Epstein is not the first to reveal that Armand Hammer laundered money for the Soviet government. In 1995, Harvey Klehr and John Haynes, in The Secret World of American Communism, published Comintern documents showing payments from the Comintern directly to Hammer in Berlin. But Epstein's documentation of this subject is by far the most complete. In his research in the Soviet archives, he uncovered letters between the Hammers and Trotsky (in one, marked "absolutely confidential," Trotsky orders the use of Armand Hammer as a Soviet "scout and business propagandist"), proving clandestine money transfers to the Communist Party in New York, laundered by the Hammers and thus untraceable. Epstein has also obtained definitive proof that the Hammers secretly channeled money to agents of the OGPU (a forerunner of the KGB) in the United States, and to clandestine Soviet organizations in London and Berlin as well. Their money-laundering operation was so mammoth that it was directly supervised by Genrikh Yagoda, the deputy chairman of the ogpu. Epstein also establishes for the first time that the Hammers were used as conduits for money from Moscow to set up Soviet espionage operations in the United States.

Communism was good to Armand Hammer and his family. He, his parents and his two brothers lived in Moscow in high style for a decade. (Julius Hammer was released from prison in 1923 and arrived in Moscow in time to celebrate May Day.) Their mine in the Urals was losing money at the rate of $20,000 a month--all their Russian businesses lost money- -but the Soviet government provided them with a thirty-room mansion and eight full-time servants and two chauffeurs. They were constantly in debt, and yet the Russians allowed them to live large while ordinary Muscovites starved. Since the enterprise was designed in part for show, and in part to channel funds, the Hammers were not expected to make any money. Still, it was important for the Hammers to maintain the illusion that they made a fortune there. Ensconced in baronial splendor in Moscow, Julius shunned all American communists who came to visit: the family had to keep up the appearance of being wholesome and unambiguous capitalists. They made a point of entertaining every celebrity who came to visit Moscow, among them Will Rogers, H.G. Wells, Mary Pickford and Douglas Fairbanks and Gene Tunney.
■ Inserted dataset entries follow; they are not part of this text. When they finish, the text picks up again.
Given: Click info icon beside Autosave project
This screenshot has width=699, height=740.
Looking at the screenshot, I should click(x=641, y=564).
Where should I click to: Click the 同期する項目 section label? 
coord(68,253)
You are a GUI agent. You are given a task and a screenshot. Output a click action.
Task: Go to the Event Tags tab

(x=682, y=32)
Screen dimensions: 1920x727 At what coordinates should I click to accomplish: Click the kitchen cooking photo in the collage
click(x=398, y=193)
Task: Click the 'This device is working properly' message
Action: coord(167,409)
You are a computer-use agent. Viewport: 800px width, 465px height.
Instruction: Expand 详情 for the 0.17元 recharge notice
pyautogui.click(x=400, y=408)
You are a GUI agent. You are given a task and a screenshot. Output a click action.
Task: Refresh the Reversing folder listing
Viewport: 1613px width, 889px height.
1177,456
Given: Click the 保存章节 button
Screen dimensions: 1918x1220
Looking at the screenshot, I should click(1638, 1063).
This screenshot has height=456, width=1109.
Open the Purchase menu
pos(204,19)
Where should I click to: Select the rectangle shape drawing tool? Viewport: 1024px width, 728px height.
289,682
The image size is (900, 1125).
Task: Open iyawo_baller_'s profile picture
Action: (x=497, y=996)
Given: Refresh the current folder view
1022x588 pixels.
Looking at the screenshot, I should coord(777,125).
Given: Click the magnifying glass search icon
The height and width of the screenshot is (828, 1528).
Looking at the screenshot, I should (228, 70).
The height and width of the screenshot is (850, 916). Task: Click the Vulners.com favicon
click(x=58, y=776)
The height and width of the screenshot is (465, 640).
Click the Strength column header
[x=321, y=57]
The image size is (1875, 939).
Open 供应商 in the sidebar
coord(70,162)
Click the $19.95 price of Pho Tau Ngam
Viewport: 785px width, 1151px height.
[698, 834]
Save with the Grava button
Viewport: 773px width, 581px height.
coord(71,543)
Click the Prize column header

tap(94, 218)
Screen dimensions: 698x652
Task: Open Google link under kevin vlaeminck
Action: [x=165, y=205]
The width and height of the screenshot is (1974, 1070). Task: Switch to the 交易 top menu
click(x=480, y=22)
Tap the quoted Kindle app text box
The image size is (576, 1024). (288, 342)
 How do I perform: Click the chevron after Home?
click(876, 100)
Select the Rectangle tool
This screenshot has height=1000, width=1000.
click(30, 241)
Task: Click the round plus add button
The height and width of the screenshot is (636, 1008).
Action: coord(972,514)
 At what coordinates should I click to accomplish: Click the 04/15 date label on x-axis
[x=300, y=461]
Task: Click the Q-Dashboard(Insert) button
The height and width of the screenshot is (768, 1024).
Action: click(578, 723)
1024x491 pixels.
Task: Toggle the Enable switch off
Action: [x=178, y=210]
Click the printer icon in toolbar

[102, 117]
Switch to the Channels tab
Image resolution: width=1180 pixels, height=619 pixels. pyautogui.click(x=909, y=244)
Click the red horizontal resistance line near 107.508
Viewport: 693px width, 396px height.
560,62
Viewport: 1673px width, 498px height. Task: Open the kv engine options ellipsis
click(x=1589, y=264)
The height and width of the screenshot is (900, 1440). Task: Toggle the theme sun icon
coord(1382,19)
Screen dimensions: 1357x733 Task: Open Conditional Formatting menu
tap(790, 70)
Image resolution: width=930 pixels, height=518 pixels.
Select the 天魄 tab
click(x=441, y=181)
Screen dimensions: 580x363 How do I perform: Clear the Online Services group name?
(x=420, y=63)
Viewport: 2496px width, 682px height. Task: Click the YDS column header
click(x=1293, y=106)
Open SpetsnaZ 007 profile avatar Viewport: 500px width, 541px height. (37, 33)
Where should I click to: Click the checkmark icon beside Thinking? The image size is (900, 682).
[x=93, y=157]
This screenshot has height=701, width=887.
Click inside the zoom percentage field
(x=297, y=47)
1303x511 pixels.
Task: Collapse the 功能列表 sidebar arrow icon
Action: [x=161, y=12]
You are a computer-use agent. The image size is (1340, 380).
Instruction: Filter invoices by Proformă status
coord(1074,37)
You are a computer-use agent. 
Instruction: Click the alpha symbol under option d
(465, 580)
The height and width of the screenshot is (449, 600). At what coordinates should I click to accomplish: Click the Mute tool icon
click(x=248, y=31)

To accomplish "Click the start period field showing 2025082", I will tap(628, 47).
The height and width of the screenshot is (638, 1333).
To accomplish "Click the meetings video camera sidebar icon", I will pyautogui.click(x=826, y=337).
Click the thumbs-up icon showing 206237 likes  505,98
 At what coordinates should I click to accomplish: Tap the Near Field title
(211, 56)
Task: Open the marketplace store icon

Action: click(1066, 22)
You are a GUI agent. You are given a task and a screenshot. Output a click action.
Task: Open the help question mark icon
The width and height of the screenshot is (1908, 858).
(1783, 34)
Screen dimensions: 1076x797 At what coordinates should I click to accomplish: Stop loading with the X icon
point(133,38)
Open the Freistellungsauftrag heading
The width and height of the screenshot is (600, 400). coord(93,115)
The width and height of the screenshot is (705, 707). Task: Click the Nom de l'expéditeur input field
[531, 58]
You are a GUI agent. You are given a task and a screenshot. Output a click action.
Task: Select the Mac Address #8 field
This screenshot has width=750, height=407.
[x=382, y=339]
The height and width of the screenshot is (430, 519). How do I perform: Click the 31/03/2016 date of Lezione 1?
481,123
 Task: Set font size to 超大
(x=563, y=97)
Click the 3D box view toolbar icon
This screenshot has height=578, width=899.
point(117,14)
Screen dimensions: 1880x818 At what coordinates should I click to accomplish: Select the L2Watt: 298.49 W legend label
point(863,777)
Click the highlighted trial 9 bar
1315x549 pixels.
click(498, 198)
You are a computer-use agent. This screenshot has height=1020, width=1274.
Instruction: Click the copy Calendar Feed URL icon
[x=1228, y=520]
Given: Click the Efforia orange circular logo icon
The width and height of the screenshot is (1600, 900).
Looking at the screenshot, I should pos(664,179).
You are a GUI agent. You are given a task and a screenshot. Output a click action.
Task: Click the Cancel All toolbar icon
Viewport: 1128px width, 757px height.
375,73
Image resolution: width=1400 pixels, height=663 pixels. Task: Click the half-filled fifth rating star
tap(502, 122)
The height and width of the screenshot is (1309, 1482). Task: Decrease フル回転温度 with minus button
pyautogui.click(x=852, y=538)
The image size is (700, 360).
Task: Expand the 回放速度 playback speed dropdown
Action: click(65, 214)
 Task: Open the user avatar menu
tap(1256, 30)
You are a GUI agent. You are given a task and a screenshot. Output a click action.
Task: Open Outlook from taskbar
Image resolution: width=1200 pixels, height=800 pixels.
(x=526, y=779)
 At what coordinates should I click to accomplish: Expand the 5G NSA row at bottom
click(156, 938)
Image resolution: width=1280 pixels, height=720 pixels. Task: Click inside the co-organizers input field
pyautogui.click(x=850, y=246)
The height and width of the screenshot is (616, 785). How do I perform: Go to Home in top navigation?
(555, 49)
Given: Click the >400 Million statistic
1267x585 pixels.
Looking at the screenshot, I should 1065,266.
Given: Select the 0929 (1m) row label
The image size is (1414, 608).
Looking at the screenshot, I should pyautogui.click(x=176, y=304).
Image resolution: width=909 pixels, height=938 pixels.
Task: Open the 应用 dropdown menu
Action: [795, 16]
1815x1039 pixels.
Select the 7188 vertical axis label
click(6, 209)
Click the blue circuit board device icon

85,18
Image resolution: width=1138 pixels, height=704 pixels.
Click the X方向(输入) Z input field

Armand Hammer discovered early that American journalists and politicians prefer the "cynical" explanation to the complicated truth. Thus, on his visits back to the United States, he posed as a ruthless capitalist exploiting the Communists' weakness, a charade that he kept up all his life. In 1921 he gathered prominent businessmen at the Commodore Hotel in New York, passed around a letter from Lenin and told the panting bunch that Lenin had confided to him he was giving up on communism and wanted the capitalists to come in and run the Soviet economy.

By 1930, Hammer's father had ceded the family business to him. He left Russia, broke, to begin the next phase of his career: selling confiscated Russian art and other merchandise in the United States, including counterfeit Faberge eggs (Fauxberge, as they came to be known) that Armand himself faked, using signature stamps seized by the Soviets from the Faberge workshops. The goods, owned by the Soviets and sold by Hammer on commission, also included Torah scrolls looted from synagogues, costume jewelry, samovars ransacked from merchants' homes, as well as a lot of miscellaneous junk. Hammer billed it the "Romanoff treasure."